Quarta-feira, 18 de Abril de 2007
Todos os dias ando no metro de Lisboa. Ontem estava sossegado no meu canto a ler até que me deparo com uma ave, infelizmente não tão raro quanto seria expectável. O que é que esta besta tinha de diferente de muitas outras? Este artista de circo acabava todas as frases com “...e o ca**lho!”
O diálogo a que pude assistir (e o resto da carruagem, falavam ligeiramente alto, deviam ser meios surdos ou ter cera acumulada nos ouvidos) durante duas estações (felizmente) foi o seguinte:
Gajo – Ontem foi ao hi5 e o ca**lho!
Amigo do Gajo – E então...foste falar com gajas?

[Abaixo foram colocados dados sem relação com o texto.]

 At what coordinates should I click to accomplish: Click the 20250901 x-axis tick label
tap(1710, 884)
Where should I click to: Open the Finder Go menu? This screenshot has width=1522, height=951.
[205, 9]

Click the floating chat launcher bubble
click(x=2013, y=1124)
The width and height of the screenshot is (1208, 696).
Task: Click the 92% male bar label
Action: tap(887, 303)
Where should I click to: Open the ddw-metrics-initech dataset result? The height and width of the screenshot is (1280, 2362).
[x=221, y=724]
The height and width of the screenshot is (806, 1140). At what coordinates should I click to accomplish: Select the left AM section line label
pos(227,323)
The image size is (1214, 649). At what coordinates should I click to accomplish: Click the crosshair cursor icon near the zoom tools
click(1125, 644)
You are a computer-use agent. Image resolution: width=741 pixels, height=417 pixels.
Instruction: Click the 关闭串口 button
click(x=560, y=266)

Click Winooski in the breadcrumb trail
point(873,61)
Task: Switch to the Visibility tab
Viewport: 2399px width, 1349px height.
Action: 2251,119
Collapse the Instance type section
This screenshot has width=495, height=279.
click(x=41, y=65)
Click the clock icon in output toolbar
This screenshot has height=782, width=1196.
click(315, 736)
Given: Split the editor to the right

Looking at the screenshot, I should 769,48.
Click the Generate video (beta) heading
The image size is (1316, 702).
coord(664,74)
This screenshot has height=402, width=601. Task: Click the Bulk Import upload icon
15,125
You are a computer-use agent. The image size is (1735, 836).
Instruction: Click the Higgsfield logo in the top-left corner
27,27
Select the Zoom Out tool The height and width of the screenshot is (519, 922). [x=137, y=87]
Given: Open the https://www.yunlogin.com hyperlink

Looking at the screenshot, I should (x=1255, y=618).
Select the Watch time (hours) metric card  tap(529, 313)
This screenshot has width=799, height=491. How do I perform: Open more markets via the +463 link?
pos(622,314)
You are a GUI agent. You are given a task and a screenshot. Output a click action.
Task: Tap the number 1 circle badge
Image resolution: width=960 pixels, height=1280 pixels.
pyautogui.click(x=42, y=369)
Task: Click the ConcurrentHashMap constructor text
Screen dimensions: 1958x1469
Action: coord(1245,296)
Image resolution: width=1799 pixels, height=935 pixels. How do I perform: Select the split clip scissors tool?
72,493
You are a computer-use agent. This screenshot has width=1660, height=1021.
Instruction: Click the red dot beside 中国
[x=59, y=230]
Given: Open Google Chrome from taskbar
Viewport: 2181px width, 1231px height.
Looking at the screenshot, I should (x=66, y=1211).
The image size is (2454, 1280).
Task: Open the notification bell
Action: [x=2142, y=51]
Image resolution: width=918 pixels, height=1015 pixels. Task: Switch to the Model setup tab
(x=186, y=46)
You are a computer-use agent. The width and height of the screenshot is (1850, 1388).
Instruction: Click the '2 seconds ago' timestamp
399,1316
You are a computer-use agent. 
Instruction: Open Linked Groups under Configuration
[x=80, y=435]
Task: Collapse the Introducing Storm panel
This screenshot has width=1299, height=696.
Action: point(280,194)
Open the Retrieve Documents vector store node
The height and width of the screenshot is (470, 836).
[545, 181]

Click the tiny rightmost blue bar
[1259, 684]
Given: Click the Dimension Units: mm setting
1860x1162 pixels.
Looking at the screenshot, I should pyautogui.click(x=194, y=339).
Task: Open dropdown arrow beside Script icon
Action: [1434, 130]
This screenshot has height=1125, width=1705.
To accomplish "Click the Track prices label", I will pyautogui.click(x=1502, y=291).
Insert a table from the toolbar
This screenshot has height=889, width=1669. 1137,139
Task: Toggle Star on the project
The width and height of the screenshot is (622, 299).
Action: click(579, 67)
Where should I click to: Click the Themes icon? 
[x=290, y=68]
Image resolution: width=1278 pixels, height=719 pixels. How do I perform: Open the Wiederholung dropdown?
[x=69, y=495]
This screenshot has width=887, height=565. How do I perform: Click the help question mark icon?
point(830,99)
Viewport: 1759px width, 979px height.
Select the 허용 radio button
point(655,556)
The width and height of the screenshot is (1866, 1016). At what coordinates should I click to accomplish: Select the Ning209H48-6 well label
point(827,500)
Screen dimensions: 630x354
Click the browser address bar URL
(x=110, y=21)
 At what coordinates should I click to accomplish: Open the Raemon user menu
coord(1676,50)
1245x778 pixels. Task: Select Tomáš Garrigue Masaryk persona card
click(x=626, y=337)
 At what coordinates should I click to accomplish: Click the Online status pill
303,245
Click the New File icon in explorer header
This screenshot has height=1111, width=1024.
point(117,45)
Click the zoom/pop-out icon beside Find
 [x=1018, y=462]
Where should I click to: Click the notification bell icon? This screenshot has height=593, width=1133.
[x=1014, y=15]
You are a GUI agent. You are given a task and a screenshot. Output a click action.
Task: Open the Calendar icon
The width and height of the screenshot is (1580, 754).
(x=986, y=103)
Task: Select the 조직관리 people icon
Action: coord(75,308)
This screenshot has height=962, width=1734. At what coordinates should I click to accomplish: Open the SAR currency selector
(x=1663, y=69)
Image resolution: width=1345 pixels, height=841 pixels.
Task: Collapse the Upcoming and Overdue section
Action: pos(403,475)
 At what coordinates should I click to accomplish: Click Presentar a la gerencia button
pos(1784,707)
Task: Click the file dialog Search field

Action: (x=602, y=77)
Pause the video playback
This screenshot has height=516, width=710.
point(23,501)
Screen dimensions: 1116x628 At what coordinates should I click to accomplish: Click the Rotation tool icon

Gajo – Fui, estive a falar com a tipa do outro dia e o ca**lho!
Amigo do Gajo – E vais conseguir sair com ela?
Gajo – Penso em sexo com ela e o ca**lho!
Amiga do Gajo – E o Benfica ontem, quem é que marcou os golos?
Gajo – Quem é que marcou os golos? Ficou empatado és mesmo burra e o ca**lho!
Amigo do Gajo – Yah!
Amiga do Gajo – Não sabia, foi porque não vi o jogo!
Gajo – Caga nisso! Vamos sair! (não sei como é que ele não acabou esta tirada com o “...e o ca**lho!”, deve ter-se esquecido.)
Finalmente saíram e pude continuar a ler. Li mais umas páginas e o ca**lho! E cheguei ao meu destino.
Pensamento do Dia: Sem comentários!
Temos dito.
Ass: “Um de nós”
música: Paradise Lost - The Enemy
sinto-me: palavrão
Penso que um blog tão libertino como o Alfinete de Peito está preparado para receber este texto! Uma explicação quase ciêntifica para o bom uso do palavrão. Enjoy.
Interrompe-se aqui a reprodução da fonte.